--- TASK DIRECTIONS ---
Retype exactly the lines from the one that contains "This screenshot has height=728, width=1568." through the final line of the material below, and add nothing else.

--- GIVEN RECORDS ---
-------------------------
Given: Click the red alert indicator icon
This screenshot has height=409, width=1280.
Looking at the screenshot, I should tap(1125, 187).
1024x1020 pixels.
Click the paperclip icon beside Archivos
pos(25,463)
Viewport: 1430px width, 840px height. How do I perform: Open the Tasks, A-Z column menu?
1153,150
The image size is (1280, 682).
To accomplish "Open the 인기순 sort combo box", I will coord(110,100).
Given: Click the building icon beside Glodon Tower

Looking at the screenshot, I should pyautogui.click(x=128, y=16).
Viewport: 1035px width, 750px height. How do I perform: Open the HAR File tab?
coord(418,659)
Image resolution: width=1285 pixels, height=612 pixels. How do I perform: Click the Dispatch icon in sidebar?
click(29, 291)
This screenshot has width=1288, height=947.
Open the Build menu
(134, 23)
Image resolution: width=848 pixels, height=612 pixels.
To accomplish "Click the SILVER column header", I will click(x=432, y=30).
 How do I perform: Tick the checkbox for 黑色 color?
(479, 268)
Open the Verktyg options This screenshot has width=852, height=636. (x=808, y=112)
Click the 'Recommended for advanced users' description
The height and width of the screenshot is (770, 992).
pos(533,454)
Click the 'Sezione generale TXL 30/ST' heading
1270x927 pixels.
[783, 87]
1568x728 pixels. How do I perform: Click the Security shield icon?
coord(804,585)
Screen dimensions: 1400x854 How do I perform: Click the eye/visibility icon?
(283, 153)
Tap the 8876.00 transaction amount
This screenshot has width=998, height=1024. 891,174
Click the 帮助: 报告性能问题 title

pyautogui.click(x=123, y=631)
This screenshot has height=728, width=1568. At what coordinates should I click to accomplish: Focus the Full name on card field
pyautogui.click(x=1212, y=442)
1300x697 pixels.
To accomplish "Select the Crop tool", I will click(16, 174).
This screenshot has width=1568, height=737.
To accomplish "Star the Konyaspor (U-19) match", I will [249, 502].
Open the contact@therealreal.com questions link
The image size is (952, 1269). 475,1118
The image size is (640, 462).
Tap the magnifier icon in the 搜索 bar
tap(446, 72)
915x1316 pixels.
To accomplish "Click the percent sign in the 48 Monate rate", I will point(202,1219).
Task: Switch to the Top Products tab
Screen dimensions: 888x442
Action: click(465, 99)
-------------------------
--- YOUR SOLUTION ---
This screenshot has height=728, width=1568. At what coordinates should I click to accomplish: Focus the Full name on card field
pyautogui.click(x=1212, y=442)
1300x697 pixels.
To accomplish "Select the Crop tool", I will click(16, 174).
This screenshot has width=1568, height=737.
To accomplish "Star the Konyaspor (U-19) match", I will [249, 502].
Open the contact@therealreal.com questions link
The image size is (952, 1269). 475,1118
The image size is (640, 462).
Tap the magnifier icon in the 搜索 bar
tap(446, 72)
915x1316 pixels.
To accomplish "Click the percent sign in the 48 Monate rate", I will point(202,1219).
Task: Switch to the Top Products tab
Screen dimensions: 888x442
Action: click(465, 99)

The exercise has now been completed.